Monday, 1 December 2014
Tory failure ahead of the Autumn Statement
Today: Tory failure ahead of the Autumn Statement
The Tories’ failure to tackle the cost-of-living crisis has helped cost the Exchequer £116.5 billion – leading to higher borrowing and broken promises on the deficit.
The price tag, equivalent to almost £4,000 for every taxpayer, is based on new research from the House of Commons Library being published by the Labour Party.
This shows that low pay and stagnant salaries, combined with soaring housing costs and the failure to tackle root causes of increased welfare bills, means that over the course of this Parliament:
• Income tax receipts have fallen short of forecasts by more than £66 billion.
• National Insurance Contributions are £25.5 billion lower than expected.
• Spending on social security is £25 billion higher than planned.
Building a recovery that works for everyday people is the real test of the Autumn Statement. But that isn't a separate priority from tackling the deficit. Building a recovery that works for most people is an essential part of balancing the books.
Britain's public finances have been weakened by a Tory-led Government overseeing stagnant wages which keep tax revenues low.
Ed Miliband's priority as Prime Minister will be tackling that cost-of-living crisis so that hard work is properly rewarded again, so that our children can dream of a better future, so that our public services including the NHS are safe.
Background - facts on Tory failure
• The most recent Annual Survey of Hours and Earnings found that in the last year, full-time wages grew by just 0.1% – the smallest rate of annual growth since the series began and well below the rate of inflation.
• Real wages have fallen more in the last year than they did in the previous two years while real median wages for all employees have fallen by more than £1,600 a year since 2010.
• Over the course of this Parliament working people are set to see the biggest fall in wages of any Parliament since 1874-1880. And it’s set to be the first time since the 1920s that people are worse off at the end of the Parliament than they were at the beginning.
• There are currently 4.9 million workers earning less than the living wage – a figure that has increased from 3.4 million in 2009 – and a recent report by the Joseph Rowntree Foundation found that around 60% of those who moved into work in the last year are paid less than the living wage.
• There are currently more than 1.3 million people working part-time because they can’t get a full-time job – an increase of almost 250,000 since the General Election. This failure for people to be able to work the hours they need means they are ever more reliant on tax credits and benefits to help make ends meet.
• The Office for National Statistics calculates that there are 1.4 million zero-hours contracts in the economy and in some companies they have become the norm.
To read Labour's full pre-Autumn Statement briefing document, "Tory Britain: Squeezing the middle not the deficit", click here.

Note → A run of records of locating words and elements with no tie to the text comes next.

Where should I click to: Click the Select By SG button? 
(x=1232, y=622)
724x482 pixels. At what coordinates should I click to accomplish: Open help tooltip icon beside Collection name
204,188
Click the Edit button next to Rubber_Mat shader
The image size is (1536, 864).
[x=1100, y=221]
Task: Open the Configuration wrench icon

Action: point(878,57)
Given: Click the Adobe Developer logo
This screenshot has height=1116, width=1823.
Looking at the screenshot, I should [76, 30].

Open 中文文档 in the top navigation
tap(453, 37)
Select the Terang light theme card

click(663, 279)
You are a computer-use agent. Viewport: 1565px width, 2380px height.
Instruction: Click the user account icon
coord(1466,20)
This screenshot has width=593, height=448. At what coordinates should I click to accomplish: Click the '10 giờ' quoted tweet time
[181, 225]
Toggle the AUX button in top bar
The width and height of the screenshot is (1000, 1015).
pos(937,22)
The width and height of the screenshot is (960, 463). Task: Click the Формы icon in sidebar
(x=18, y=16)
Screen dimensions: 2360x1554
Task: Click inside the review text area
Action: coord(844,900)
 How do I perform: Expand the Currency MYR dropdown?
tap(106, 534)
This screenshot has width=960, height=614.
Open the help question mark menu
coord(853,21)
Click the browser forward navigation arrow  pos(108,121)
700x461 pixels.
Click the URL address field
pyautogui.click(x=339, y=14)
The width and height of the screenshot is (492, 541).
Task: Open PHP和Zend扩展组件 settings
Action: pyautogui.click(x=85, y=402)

Today: George Osborne's spin on the NHS has already unravelled
George Osborne has not found an extra £2 billion for the NHS, as he claims, but instead is proposing to recycle funds already in the Department of Health budget. This is crisis cash because of the fragile financial state of the NHS after the Government’s £3 billion reorganisation.
The Chancellor's spin is of no help at all to an NHS in real crisis now. George Osborne is offering nothing to ease the pressure this winter and only false promises for the future. This will only reinforce the view that David Cameron and George Osborne simply can’t be trusted with the NHS.
Labour’s plan is fully funded and will give the NHS £2.5bn a year over and above the plans left by this Government.
Labour has set out a new plan for Britain's future, a plan that works for ordinary families, rewarding the hard work they do and saving the NHS they rely on.
The Tories can’t build a better future for working people because they stand up only for a privileged few. With the NHS going backwards and a recovery which works just for a few, working people can’t afford five more years of David Cameron.
You can’t trust Nick Clegg and the Liberal Democrats. They broke their promises and have been too weak to stand up to the Tories.
UKIP can't stand for working people: they're more Tory than the Tories, a party made up of Tory people, promoting Tory policies, bankrolled by Tory donors.